Judge Tashima did not specify how many weeks it will take to make a final decision on the ban. He will be ruling in the “next few weeks.”
***
María Camila Montañez is a journalism student at CUNY Graduate School of Journalism’s Spanish-language program. She is originally from Colombia and tweets from @mariacmontanez.

Sunday, January 25, 2015

UA Professor of “whiteness” explains research that proves the success of Ethnic Studies in TUSD

The video is worth listening to.  Dr. Nolan Cabrera presents on the "Cabrera Report" that was recently used by the 9th Circuit to note the discrimination embedded in the (un)constitutionality of HB2281, the bill banning Ethnic Studies in Tucson USD.

 -Angela

 VIDEO: UA Professor of “whiteness” explains research that proves the success of Ethnic Studies in TUSD

Dr. Nolan Cabrera is a professor at the University of Arizona who studies “whiteness and white racism” in education. He is also the author of the famous “Cabrera Report” which applied advanced statistical methods to analyze the success of students who took Mexican American Studies in TUSD to see if there was any significant increase in standardized test scores compared to the other students.
We begin today’s introduction with what it means to study “whiteness” as a professor.
In a nutshell, according to Cabrera, he studies “the nature of white privilege, how it is maintained (especially within institutions of higher education), and how it can be challenged.”
For the more scholarly of our readers, Cabrera explains:
Whiteness was created to ideologically justify the elevated social position of people of European descent over all others. It maintained that whites were inherently superior beings and therefore entitled to these being at the top of the social hierarchy. Since then, whiteness has been challenged (civil rights movement) and re-articulated as the social norm by which people of all other racial groups are judged while still maintaining the unearned privileges of being white.
Dr. Cabrera was in San Francisco for the Ninth Circuit Federal Court hearing on the constitutionality of HB2281, the bill that banned Ethnic Studies in Tucson. He also attended the Ethnic Studies Now summit at Mission High School before the court hearing and described his study (video below) that proves the effectiveness of Mexican American Studies in closing the achievement gap for Chican@ students.

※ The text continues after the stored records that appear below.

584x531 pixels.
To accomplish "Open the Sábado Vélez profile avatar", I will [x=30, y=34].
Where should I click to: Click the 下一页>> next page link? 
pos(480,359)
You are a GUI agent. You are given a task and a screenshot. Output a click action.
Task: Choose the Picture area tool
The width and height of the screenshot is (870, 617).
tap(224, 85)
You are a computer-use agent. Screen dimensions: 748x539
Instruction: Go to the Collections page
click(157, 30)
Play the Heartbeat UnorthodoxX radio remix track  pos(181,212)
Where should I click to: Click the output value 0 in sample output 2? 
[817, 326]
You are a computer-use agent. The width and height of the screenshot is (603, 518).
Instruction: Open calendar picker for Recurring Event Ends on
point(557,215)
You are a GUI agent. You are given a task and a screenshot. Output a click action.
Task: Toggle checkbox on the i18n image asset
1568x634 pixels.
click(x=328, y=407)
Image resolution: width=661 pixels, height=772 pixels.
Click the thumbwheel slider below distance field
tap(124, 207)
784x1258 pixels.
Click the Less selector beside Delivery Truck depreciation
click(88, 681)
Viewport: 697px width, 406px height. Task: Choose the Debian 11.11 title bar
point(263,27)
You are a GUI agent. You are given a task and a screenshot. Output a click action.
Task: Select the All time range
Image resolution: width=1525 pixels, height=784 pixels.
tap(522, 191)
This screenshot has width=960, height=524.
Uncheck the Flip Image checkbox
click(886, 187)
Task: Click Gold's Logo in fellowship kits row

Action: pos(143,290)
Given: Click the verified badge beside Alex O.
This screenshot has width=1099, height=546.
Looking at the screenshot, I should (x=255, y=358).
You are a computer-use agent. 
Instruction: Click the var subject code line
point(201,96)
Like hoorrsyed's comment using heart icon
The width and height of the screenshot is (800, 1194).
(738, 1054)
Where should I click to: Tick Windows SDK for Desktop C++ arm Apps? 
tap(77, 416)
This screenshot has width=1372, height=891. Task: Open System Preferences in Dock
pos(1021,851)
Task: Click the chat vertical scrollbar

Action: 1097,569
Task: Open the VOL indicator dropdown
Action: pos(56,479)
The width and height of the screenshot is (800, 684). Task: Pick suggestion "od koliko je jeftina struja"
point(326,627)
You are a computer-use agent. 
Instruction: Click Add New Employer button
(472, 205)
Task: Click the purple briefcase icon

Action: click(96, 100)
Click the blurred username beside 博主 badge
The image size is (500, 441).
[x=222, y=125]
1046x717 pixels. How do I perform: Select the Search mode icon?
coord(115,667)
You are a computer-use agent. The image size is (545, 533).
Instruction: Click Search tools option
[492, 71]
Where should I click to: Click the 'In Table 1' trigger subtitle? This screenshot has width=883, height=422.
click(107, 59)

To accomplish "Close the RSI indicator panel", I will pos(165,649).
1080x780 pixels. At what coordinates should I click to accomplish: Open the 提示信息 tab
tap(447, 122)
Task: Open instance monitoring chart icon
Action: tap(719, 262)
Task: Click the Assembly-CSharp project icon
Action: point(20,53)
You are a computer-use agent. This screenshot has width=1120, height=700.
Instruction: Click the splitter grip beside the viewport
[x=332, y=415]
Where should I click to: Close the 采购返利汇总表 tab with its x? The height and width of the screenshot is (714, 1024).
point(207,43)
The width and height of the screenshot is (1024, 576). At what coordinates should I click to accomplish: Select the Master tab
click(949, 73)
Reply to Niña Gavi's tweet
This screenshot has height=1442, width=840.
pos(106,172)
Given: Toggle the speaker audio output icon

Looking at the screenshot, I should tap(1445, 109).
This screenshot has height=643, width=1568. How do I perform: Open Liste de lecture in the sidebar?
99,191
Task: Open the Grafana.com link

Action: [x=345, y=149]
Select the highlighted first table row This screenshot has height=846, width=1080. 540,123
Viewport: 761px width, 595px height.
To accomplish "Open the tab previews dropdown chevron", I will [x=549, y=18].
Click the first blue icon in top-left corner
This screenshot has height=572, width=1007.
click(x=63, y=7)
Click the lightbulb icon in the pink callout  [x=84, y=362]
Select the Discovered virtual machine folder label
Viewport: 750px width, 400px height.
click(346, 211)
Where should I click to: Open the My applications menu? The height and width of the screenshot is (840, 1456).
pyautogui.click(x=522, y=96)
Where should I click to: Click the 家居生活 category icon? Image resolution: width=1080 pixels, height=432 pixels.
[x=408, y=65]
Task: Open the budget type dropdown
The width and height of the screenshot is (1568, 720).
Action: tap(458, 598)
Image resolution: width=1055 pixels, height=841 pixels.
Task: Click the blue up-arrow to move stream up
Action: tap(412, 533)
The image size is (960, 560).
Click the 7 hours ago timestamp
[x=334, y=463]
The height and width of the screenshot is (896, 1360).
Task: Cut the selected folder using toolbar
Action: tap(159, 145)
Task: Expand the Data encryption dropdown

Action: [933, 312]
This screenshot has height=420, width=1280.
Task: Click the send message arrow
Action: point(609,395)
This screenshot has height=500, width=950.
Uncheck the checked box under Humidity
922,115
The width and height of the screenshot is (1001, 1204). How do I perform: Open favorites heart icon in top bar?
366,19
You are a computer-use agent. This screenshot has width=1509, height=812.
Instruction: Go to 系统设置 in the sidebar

The study that Dr. Cabrera and his colleagues published was in the prestigious American Education Research Journal and was entitled “Missing the (Student Achievement) Forest for All the (Political) Trees: Empiricism and the Mexican American Studies Controversy in Tucson.
What is amazing is that not only did MAS students do far better than all other groups of students in TUSD, but there was actually a selection bias where the lowest performing students took these classes. These students did bad their freshman year and did even worse their sophomore year. Then after taking MAS classes they outshone their colleagues on standardized tests, even in math!
Furthermore, the more MAS classes the students took, the higher they scored!
Nolan Cabrera explains his study in the video above, and we include excerpts from the federal court trial that cite some of the statistics.
  1. MAS students were 108% more likely to graduate than non-MAS students.
  2. MAS students passed the standardized math test 140% more than non-MAS students.
  3. The writing test, 162%.
  4. The reading test, 168%.
Keep in mind that these students came in with a major academic disadvantage after their sophomore year and became scholars after taking an MAS course, even in their mathematics classes. Even John Huppenthal’s independent study found zero violations of the state law.
So why is Arizona trying to ban classes that finally work in closing the achievement gap for Mexican Americans, and why do they think these young scholars are so dangerous that attempts to ban the classes were put into homeland security bills before become state law?
Perhaps the educated mind of a minority youth in America is the great fear to those in power?